* BEGIN QUOTED PASSAGE *
Freedom from Worry, Faithful Stewardship

Notes
Transcript
Here in Luke 12, Jesus continues His teaching on stewardship by moving from stewardship with possessions to stewardship with perspective,
from worry to worship,
and from earthly treasure to eternal investment.
A man in a church just like this one years ago said to his pastor, “Pastor, I don’t mind work, I just hate uncertainty.”
He was a steady provider, faithful husband, dependable friend.
But when layoffs started at the plant, it wasn’t laziness that shook him, it was fear.
He didn’t just worry about money.
He worried about what money represented.
Security
Stability
Control
And if we’re honest, worry is often our attempt to take back control of what only God can hold.
In Luke 12 Jesus has been teaching about stewardship, and He has just warned about covetousness and told that story of the rich fool who planned for bigger barns but never planned to meet God.
Now He turns to His disciples and deals with the fear that often drives bad stewardship.
He teaches us that the answer to worry is not more stuff.
The answer to worry is a bigger God.
And when God is bigger, generosity becomes possible, contentment becomes sweet, and heaven becomes real.
I. Jesus Commands a Different Focus
I. Jesus Commands a Different Focus
22 And he said unto his disciples, Therefore I say unto you, Take no thought for your life, what ye shall eat; neither for the body, what ye shall put on.
Jesus begins by aiming straight at the mental and spiritual battle where stewardship is often won or lost.
Before He talks about giving, He talks about thinking.
Before He deals with your wallet, He deals with your worry.
A. Refuse the Rule of Worry
A. Refuse the Rule of Worry
Jesus says plainly, “Take no thought for your life.” (Luke 12:22)
He is not excusing irresponsibility.
He is confronting slavery.
This is not, “Don’t plan.”
This is, “Don’t panic.”
This is not, “Never think ahead.”
* END QUOTED PASSAGE *
* BEGIN DATASET CONTENT *
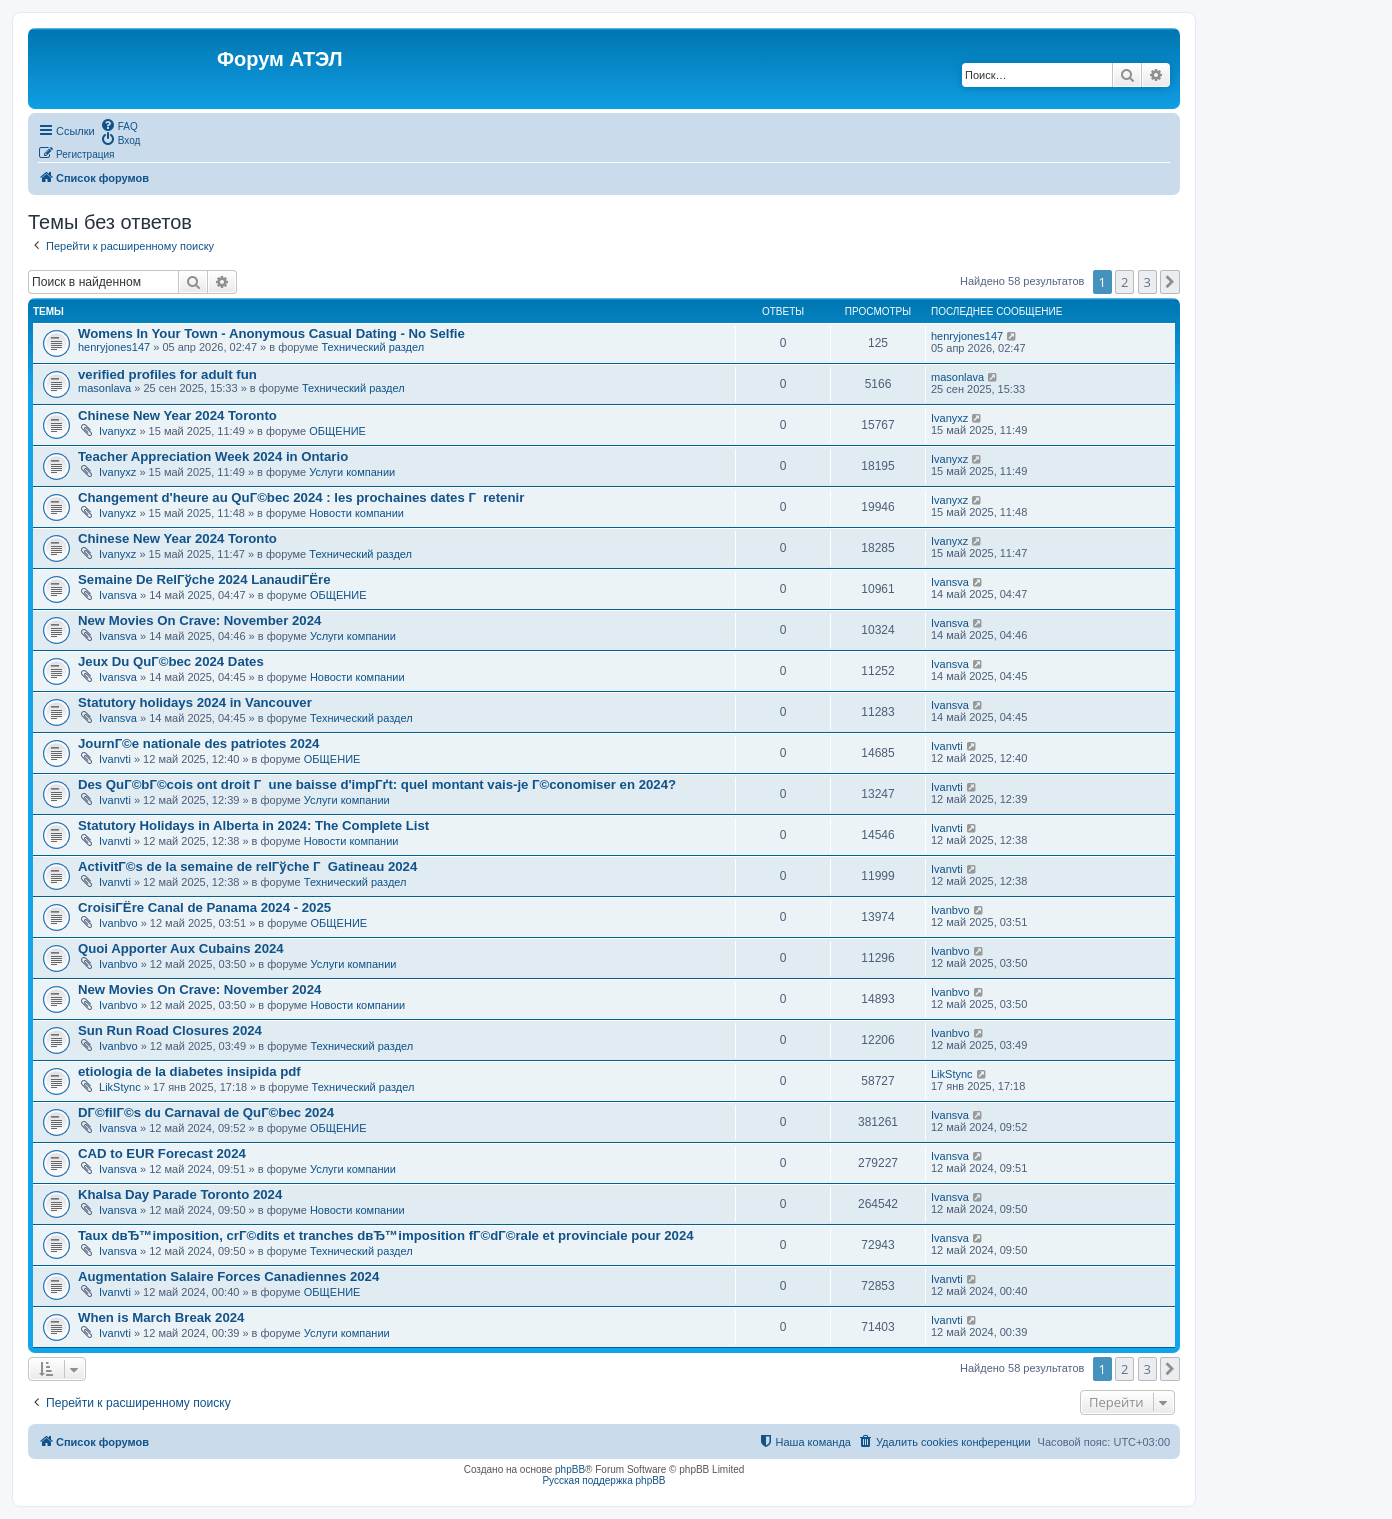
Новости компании (356, 513)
* END DATASET CONTENT *
> _REQUESTS_
A: Return the part of the sermon starting at "He worried about" and ending at "not more stuff.".
B: Answer these questions from the sermon:
(i) What did the man tell his pastor he hated?
(ii) According to the sermon, what is the answer to worry?
(iii) Before talking about giving, what does Jesus talk about?
The material above comes from a separate source and has no connection to the sermon.

> _OUTPUTS_
A:
He worried about what money represented.
Security
Stability
Control
And if we’re honest, worry is often our attempt to take back control of what only God can hold.
In Luke 12 Jesus has been teaching about stewardship, and He has just warned about covetousness and told that story of the rich fool who planned for bigger barns but never planned to meet God.
Now He turns to His disciples and deals with the fear that often drives bad stewardship.
He teaches us that the answer to worry is not more stuff.

B:
(i) Uncertainty.
(ii) A bigger God.
(iii) Thinking.